Thermoelectric materials have seebeck effect and peltier effect, and thus can be applied to thermoelectric generation and solid-state refrigeration. The thermoelectric power generation device and the solid-state refrigeration device have the advantages of small volume, no noise, stable operation and the like, and are widely applied to the fields of chip refrigeration, portable refrigerators, red wine cabinets, automobile tail gas thermal power generation and the like. The wearable refrigeration equipment based on the thermoelectric device has the characteristics of high efficiency and reliability in refrigeration effect, no movable parts, no chemical reaction and the like, and has great development potential in the field of personal wearable refrigeration devices. Flexible self-supporting thermoelectric generation structures such as disclosed in CN104410331a have been provided with flexible wearable properties, but their conductive electrodes do not have flexibility, resulting in very easy wire breakage when bent, which limits the application of thermoelectric devices in the wearable field.
Disclosure of Invention
The invention aims to provide a flexible stretchable thermoelectric refrigerator and a preparation method thereof, so that the thermoelectric refrigerator has flexible stretchable characteristics under the condition of ensuring the refrigerating effect of the thermoelectric refrigerator.

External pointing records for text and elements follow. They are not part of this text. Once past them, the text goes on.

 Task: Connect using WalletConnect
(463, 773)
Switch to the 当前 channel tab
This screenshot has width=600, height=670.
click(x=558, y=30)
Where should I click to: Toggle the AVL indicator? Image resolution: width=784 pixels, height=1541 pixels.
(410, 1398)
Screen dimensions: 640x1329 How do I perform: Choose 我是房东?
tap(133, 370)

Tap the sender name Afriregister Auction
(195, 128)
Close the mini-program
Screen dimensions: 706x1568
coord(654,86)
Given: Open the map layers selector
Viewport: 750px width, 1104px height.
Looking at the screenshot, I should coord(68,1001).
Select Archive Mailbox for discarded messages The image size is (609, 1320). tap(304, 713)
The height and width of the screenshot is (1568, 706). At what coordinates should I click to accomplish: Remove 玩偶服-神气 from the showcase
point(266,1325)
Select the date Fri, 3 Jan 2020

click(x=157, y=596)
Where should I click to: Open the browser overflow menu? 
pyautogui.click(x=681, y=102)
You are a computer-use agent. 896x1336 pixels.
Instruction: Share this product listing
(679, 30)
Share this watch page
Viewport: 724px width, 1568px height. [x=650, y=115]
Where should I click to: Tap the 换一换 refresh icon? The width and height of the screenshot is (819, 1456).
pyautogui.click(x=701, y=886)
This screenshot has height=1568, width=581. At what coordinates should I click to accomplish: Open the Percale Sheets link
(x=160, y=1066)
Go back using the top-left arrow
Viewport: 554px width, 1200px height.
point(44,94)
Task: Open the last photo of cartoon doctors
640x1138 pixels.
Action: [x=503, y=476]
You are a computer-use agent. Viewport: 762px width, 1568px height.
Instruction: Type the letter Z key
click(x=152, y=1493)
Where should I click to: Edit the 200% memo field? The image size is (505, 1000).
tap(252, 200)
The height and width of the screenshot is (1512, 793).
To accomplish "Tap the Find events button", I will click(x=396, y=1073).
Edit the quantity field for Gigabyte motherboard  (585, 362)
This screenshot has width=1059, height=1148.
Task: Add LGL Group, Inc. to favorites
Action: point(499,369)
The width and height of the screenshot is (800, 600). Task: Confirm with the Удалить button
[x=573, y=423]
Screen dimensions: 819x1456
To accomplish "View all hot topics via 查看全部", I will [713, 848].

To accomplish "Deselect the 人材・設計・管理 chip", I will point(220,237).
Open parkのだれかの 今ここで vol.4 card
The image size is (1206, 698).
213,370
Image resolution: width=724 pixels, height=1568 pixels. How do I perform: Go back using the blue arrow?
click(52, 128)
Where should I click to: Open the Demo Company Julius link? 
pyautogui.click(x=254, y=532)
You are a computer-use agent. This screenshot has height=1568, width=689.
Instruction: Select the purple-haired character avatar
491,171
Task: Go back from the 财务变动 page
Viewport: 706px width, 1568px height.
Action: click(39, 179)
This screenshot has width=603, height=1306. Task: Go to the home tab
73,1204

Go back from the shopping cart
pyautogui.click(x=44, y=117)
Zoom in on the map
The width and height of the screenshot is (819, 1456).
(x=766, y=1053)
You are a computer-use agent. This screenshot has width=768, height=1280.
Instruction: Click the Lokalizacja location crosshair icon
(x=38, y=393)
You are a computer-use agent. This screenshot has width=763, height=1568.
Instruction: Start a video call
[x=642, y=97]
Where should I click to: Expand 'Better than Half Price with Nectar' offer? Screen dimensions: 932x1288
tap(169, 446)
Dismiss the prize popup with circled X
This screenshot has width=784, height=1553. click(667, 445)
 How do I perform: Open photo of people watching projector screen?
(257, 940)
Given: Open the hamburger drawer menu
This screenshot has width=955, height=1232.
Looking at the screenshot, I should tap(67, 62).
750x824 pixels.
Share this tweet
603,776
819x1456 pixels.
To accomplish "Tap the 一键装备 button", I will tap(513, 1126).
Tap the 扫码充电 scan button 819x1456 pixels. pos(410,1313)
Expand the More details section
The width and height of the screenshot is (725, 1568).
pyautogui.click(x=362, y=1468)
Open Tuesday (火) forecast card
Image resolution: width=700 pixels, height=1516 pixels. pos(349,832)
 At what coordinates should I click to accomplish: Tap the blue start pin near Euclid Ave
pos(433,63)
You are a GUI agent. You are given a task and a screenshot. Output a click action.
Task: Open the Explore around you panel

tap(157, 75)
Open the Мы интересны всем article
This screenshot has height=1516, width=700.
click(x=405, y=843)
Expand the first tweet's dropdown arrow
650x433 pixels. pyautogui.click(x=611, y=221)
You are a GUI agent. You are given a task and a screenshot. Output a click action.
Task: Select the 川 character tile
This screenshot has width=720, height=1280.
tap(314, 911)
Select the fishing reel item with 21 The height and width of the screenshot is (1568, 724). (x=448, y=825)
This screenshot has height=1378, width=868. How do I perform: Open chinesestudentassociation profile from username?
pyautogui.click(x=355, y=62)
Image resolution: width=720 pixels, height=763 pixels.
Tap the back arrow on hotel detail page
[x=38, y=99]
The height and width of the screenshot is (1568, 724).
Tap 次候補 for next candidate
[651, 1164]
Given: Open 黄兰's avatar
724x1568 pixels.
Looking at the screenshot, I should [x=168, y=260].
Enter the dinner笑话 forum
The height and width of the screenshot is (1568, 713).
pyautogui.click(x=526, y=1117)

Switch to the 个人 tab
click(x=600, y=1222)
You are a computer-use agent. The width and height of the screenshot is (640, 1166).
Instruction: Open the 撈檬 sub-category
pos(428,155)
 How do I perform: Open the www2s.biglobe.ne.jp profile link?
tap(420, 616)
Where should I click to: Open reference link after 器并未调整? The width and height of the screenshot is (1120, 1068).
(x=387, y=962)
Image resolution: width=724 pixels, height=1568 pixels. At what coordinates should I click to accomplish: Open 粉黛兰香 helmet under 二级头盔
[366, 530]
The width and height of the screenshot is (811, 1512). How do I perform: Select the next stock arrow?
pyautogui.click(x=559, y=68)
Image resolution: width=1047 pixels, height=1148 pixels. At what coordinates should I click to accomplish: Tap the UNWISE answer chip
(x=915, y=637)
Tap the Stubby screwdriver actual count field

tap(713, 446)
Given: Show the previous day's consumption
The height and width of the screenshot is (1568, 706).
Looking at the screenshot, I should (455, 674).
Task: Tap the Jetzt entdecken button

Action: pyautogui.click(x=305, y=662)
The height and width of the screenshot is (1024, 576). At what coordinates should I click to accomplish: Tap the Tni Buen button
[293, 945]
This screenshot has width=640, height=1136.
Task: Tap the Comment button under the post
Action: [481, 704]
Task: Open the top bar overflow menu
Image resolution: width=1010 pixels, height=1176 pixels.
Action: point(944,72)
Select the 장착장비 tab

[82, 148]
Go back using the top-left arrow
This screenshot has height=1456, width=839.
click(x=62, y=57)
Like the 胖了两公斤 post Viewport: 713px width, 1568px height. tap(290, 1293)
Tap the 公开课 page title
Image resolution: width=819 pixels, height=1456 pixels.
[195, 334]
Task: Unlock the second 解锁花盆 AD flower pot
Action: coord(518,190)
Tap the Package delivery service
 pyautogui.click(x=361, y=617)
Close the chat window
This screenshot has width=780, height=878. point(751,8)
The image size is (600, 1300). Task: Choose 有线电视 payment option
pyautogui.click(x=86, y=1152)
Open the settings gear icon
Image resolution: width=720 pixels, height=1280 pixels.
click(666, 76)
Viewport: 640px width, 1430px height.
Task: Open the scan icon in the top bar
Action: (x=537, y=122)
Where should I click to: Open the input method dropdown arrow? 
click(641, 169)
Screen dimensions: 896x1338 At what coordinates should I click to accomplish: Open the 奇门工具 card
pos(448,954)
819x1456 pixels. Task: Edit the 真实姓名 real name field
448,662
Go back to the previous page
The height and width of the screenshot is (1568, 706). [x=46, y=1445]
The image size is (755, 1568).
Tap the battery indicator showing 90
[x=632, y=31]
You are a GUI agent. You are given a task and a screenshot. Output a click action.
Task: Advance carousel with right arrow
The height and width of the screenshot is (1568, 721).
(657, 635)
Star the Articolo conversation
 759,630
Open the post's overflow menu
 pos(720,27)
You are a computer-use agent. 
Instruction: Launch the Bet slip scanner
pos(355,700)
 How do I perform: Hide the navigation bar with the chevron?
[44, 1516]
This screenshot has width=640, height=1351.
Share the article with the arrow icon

The invention provides a flexible stretchable thermoelectric refrigerator, wherein a hollowed stretchable silica gel insulating layer is arranged at the bottom of the thermoelectric refrigerator, and a block thermoelectric material is embedded into the insulating layer and is conducted by taking composite liquid metal as a conductive electrode.
The hollow stretchable silica gel insulating layer is made of copolyester or polydimethylsiloxane, the size of the hollow stretchable silica gel insulating layer is 2-10 cm X0.1-1 cm, the number of hollows is even-numbered pairs of 10-32X 10-32, and the size of each hollow is 1.4-5 mm X1.4-5 mm.
The block thermoelectric material is semiconductor thermoelectric particles of P type and N type, and the size is 1.4-5 mm X1.6-10 mm.
The semiconductor thermoelectric particles include, but are not limited to, bi 2 Te or Bi 2 Te 3 Is a solid solution alloy material based on PbTe or a solid solution alloy material based on PbTe, and is alternately embedded in the insulating layer.
The composite liquid metal is a composite of liquid metal and nickel powder in a mass ratio of 9:1-1:1.
The liquid metal is gallium-based liquid metal and comprises but is not limited to gallium-indium alloy or gallium-indium-tin alloy, wherein the mass ratio of gallium to indium of the gallium-indium alloy is 80:20-70:30, and the mass ratio of gallium to indium to tin of the gallium-indium-tin alloy is 68.5:21.5:10.
The invention also provides a preparation method of the flexible stretchable thermoelectric refrigerator, which comprises the following steps:
(1) Printing a mould through a three-dimensional printer, pouring copolyester or polydimethylsiloxane into the mould, casting a hollowed-out stretchable silica gel insulating layer or casting a whole silica gel insulating layer, and then hollowing out the hollowed-out stretchable silica gel insulating layer;
(2) Stirring the liquid metal and the nickel powder by a refiner, and fully mixing the liquid metal and the nickel powder to prepare the flexible stretchable conductive electrode;
(3) Alternately embedding P-type and N-type semiconductor thermoelectric particles into the hollowed stretchable silica gel insulating layer;
(4) The flexible stretchable conductive electrode connects the P-type semiconductor thermoelectric particles and the N-type semiconductor thermoelectric particles in series in a brushing or spraying mode;
(5) And packaging one surface coated with the conductive electrode by using silica gel, and then coating the other surface with the conductive electrode, and packaging in the same way to conduct the whole device circuit.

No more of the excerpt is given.